▸ **THE PROBLEM**: Send back the entries exactly as they were given.

Saved entries
- Opening Delimiter -
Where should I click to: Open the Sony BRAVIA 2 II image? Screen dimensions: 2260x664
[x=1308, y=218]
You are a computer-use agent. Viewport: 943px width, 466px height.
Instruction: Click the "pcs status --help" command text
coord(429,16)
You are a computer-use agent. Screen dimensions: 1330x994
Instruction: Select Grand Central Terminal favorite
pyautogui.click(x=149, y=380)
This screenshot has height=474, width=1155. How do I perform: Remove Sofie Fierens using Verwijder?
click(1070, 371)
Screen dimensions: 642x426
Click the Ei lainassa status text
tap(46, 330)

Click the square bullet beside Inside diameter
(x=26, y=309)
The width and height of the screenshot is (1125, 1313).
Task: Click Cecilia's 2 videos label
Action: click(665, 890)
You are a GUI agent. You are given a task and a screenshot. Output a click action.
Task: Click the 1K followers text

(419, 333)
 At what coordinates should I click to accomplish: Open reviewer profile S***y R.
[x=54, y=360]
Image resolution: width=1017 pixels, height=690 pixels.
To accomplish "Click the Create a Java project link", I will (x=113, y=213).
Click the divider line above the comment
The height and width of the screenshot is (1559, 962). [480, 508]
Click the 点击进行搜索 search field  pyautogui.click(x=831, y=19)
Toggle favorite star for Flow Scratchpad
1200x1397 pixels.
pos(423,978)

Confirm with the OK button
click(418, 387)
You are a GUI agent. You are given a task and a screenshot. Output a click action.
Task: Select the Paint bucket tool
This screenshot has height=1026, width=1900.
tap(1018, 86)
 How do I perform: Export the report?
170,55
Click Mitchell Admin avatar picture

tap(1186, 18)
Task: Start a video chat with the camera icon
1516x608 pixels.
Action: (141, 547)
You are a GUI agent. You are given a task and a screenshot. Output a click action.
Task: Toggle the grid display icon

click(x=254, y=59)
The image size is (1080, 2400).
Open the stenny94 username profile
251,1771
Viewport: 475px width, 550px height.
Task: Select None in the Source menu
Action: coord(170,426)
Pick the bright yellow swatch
- Closing Delimiter -
▸ **PROBLEM SOLUTION**:
Where should I click to: Open the Sony BRAVIA 2 II image? Screen dimensions: 2260x664
[x=1308, y=218]
You are a computer-use agent. Viewport: 943px width, 466px height.
Instruction: Click the "pcs status --help" command text
coord(429,16)
You are a computer-use agent. Screen dimensions: 1330x994
Instruction: Select Grand Central Terminal favorite
pyautogui.click(x=149, y=380)
This screenshot has height=474, width=1155. How do I perform: Remove Sofie Fierens using Verwijder?
click(1070, 371)
Screen dimensions: 642x426
Click the Ei lainassa status text
tap(46, 330)

Click the square bullet beside Inside diameter
(x=26, y=309)
The width and height of the screenshot is (1125, 1313).
Task: Click Cecilia's 2 videos label
Action: click(665, 890)
You are a GUI agent. You are given a task and a screenshot. Output a click action.
Task: Click the 1K followers text

(419, 333)
 At what coordinates should I click to accomplish: Open reviewer profile S***y R.
[x=54, y=360]
Image resolution: width=1017 pixels, height=690 pixels.
To accomplish "Click the Create a Java project link", I will (x=113, y=213).
Click the divider line above the comment
The height and width of the screenshot is (1559, 962). [480, 508]
Click the 点击进行搜索 search field  pyautogui.click(x=831, y=19)
Toggle favorite star for Flow Scratchpad
1200x1397 pixels.
pos(423,978)

Confirm with the OK button
click(418, 387)
You are a GUI agent. You are given a task and a screenshot. Output a click action.
Task: Select the Paint bucket tool
This screenshot has height=1026, width=1900.
tap(1018, 86)
 How do I perform: Export the report?
170,55
Click Mitchell Admin avatar picture

tap(1186, 18)
Task: Start a video chat with the camera icon
1516x608 pixels.
Action: (141, 547)
You are a GUI agent. You are given a task and a screenshot. Output a click action.
Task: Toggle the grid display icon

click(x=254, y=59)
The image size is (1080, 2400).
Open the stenny94 username profile
251,1771
Viewport: 475px width, 550px height.
Task: Select None in the Source menu
Action: coord(170,426)
Pick the bright yellow swatch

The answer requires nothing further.